Pour autant, c’est une inflation largement importée, comme c’est le cas à Maurice, qui impacte sérieusement le pouvoir d’achat des familles au bas de l’échelle avec en plus une roupie largement dépréciée. Tous les spécialistes s’accordent à affirmer qu’une poussée inflationniste n’est ni plus ni moins qu’une taxe additionnelle sur les familles défavorisées de la société. «À quoi sert d’augmenter les pensions des retraités et de compenser adéquatement les travailleurs au bas de l’échelle quand l’inflation des prix dans les supermarchés va inexorablement reprendre de la main gauche ce que le gouvernement a donné de la main droite ? La solution, c’est d’adopter une approche ciblée pour les bénéficiaires de prestations sociales et d’autres aides économiques et sociales», explique Azad Jeetun, économiste et ex-directeur de la défunte Mauritius Employers Federation.

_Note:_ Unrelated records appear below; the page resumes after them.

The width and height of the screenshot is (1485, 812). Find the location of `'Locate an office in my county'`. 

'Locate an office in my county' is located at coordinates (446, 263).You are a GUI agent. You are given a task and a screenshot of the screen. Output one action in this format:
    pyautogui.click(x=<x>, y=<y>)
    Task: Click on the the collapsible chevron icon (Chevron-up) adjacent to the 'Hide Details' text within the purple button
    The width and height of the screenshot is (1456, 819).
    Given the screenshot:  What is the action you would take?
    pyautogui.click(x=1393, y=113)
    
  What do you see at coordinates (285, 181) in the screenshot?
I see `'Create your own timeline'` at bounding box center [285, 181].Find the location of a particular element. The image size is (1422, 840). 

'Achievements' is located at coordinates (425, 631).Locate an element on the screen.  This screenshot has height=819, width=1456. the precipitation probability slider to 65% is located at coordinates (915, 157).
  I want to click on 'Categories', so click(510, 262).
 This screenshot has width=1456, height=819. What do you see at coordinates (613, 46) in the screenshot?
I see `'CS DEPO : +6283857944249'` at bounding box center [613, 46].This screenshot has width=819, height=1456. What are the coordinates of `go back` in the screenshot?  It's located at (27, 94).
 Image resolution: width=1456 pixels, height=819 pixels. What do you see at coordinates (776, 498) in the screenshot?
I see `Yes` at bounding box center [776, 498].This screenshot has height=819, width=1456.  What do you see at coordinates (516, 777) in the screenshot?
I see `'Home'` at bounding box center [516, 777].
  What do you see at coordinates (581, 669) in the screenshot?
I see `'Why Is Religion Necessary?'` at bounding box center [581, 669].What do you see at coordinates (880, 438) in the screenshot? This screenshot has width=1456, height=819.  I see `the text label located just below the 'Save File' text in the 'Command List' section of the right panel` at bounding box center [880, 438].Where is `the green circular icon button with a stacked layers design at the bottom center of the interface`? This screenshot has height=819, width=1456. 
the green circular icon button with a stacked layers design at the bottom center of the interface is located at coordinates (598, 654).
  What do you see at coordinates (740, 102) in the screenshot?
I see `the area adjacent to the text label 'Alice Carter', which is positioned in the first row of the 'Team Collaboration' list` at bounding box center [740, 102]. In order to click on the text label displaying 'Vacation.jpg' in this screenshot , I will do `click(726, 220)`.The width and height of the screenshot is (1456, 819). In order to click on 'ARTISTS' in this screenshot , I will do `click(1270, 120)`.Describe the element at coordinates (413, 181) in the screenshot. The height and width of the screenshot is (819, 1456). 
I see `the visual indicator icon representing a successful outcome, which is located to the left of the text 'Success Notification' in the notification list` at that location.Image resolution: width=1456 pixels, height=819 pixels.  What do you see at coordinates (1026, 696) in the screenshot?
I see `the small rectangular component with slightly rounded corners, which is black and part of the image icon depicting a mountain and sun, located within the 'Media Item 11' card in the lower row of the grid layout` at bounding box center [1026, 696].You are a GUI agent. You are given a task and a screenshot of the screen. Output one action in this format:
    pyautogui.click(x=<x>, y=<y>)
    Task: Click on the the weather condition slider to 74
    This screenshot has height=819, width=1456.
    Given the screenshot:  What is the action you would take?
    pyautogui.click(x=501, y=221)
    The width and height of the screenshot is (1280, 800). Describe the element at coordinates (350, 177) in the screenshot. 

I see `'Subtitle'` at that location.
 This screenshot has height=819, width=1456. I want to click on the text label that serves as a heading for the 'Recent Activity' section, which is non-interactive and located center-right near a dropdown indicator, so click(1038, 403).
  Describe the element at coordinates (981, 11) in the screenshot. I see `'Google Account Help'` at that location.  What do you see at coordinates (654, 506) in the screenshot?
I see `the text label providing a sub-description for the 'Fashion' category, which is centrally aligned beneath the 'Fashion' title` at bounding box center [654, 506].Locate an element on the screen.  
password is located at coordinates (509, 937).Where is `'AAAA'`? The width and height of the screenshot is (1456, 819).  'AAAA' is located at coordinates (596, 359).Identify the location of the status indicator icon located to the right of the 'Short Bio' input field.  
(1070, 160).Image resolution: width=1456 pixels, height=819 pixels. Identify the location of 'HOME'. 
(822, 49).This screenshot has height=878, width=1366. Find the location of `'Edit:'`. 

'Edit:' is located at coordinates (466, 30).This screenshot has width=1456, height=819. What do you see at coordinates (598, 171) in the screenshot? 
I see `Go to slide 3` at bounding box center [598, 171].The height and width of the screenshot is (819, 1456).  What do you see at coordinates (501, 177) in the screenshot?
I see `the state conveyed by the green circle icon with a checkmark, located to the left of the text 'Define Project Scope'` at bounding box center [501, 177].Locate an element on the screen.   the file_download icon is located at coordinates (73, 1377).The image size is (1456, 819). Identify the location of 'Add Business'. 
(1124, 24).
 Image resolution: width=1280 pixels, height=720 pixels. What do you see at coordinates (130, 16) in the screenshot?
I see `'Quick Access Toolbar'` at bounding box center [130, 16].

Ignace Lam, CEO d’Intermart, subit déjà l’effet de cette inflation importée, largement répercutée par une hausse généralisée des prix des marchandises d’une année à l’autre. Si les prix de marchandises importées ont augmenté de 7 % à 8 % en 2020 comparativement à 2021, en revanche, sur la base de son chiffre d’affaires, il constate en janvier 2022, par rapport à la même période l’année dernière, que le prix moyen des produits de consommation courante a augmenté de 10 % à 13 %. Et Dean Lam, Managing Director du pôle bancaire de HSBC (Mauritius), de préciser que le commerce fait les frais d’une inflation par les coûts (costpush inflation) liés à la conjoncture internationale dominée par l’effet de la guerre en Ukraine. «Même l’augmentation du taux d’intérêt aura un effet limité pour contenir ce type d’inflation et peut au contraire renchérir les coûts de production et augmenter ceux du financement.»
Pour le moment, Renganaden Padayachy ne s’est pas engagé à accepter le package de mesures de Xavier-Luc Duval. «Un certain nombre de pistes et propositions discutées lors des consultations prébudgétaires ont directement pour objectif de maintenir le niveau du pouvoir d’achat à Maurice. Or, ce gouvernement fera tout ce qui est en son pouvoir, en tenant comme des marges de manoeuvre actuelles, pour protéger la population qui lui a accordé sa confiance», selon le ministre des Finances.
Et ce n’est certainement pas demain que les consommateurs, écorchés vifs par la hausse vertigineuse des prix dans les supermarchés et autres grandes surfaces, peuvent s’attendre à une meilleure protection sociale. Pas de mesures intérimaires avant le prochain budget dans six semaines, semble dire le ministre.